◆ Extracted data:
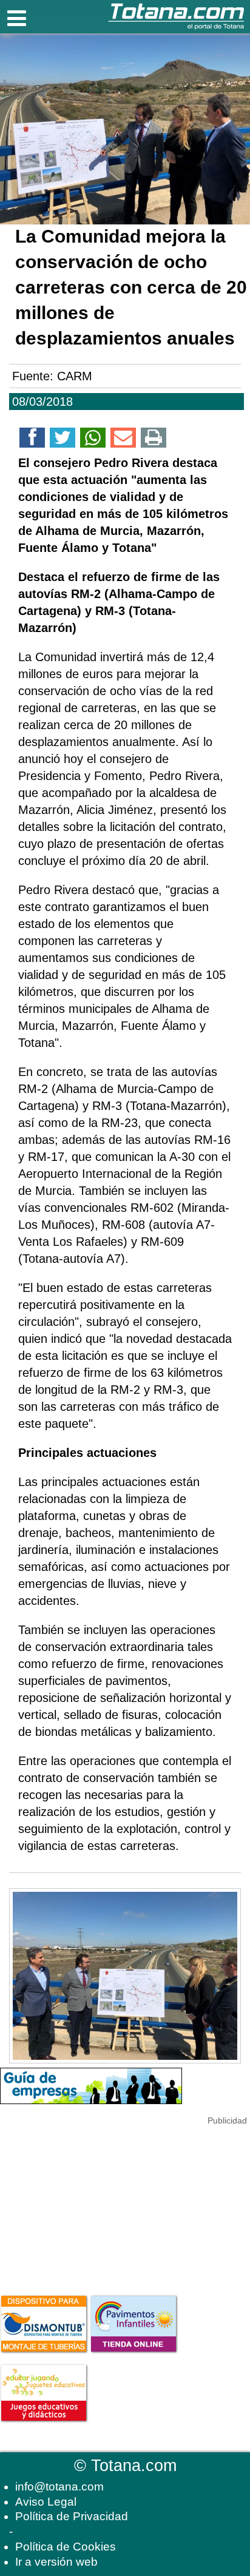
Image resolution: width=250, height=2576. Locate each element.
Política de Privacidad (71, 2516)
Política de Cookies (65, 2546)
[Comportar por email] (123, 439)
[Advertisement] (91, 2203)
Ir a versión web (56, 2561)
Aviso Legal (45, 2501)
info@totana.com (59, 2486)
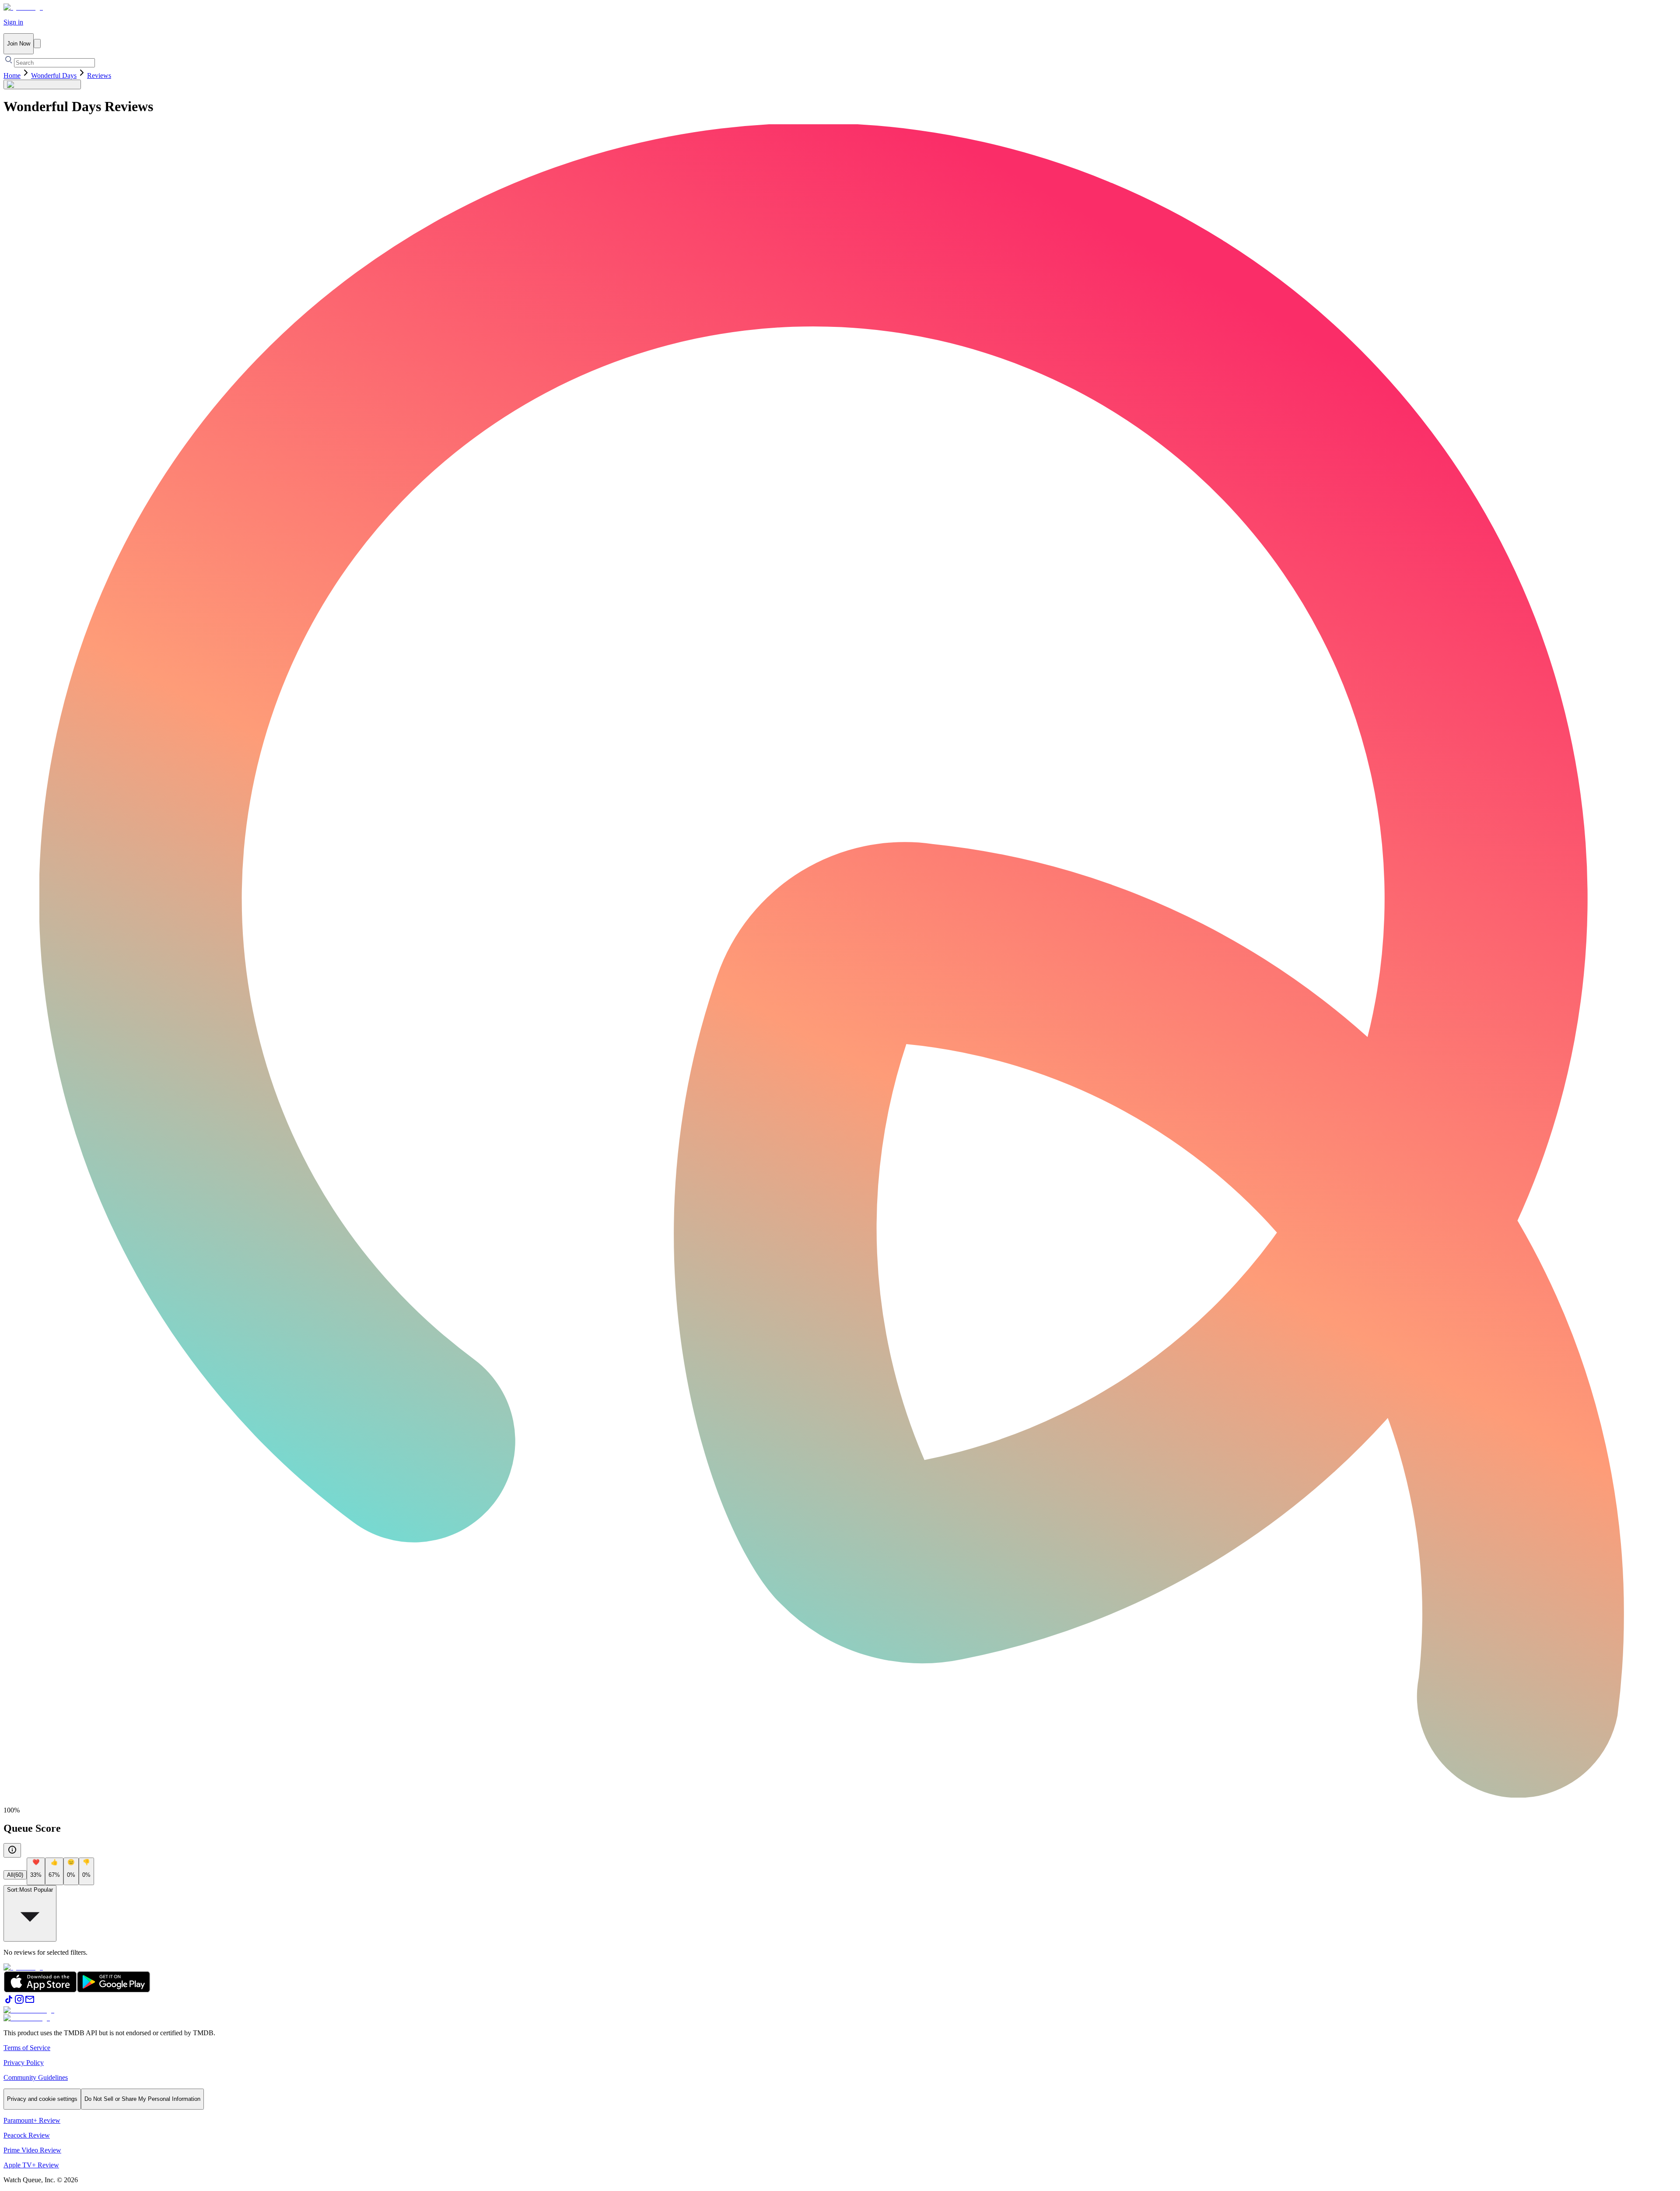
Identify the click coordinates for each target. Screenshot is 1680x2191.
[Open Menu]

◆ Instructions to follow: Repeat exactly and only the lines from the one holding "Política de Cookies (65, 2546)" through the final line of the entries; no pictures.

◆ Your response:
Política de Cookies (65, 2546)
[Comportar por email] (123, 439)
[Advertisement] (91, 2203)
Ir a versión web (56, 2561)
Aviso Legal (45, 2501)
info@totana.com (59, 2486)
Identify the click coordinates for each target. Screenshot is 1680x2191.
[Open Menu]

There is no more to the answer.